## [Work task]
Transcribe all records exactly.

(Data items)

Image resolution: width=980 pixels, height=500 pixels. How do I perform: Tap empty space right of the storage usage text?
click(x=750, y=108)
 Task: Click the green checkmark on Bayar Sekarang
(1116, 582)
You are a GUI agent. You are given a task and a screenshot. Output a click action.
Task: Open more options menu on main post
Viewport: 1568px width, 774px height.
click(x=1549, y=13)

## [Answer for this exercise]
Image resolution: width=980 pixels, height=500 pixels. How do I perform: Tap empty space right of the storage usage text?
click(x=750, y=108)
 Task: Click the green checkmark on Bayar Sekarang
(1116, 582)
You are a GUI agent. You are given a task and a screenshot. Output a click action.
Task: Open more options menu on main post
Viewport: 1568px width, 774px height.
click(x=1549, y=13)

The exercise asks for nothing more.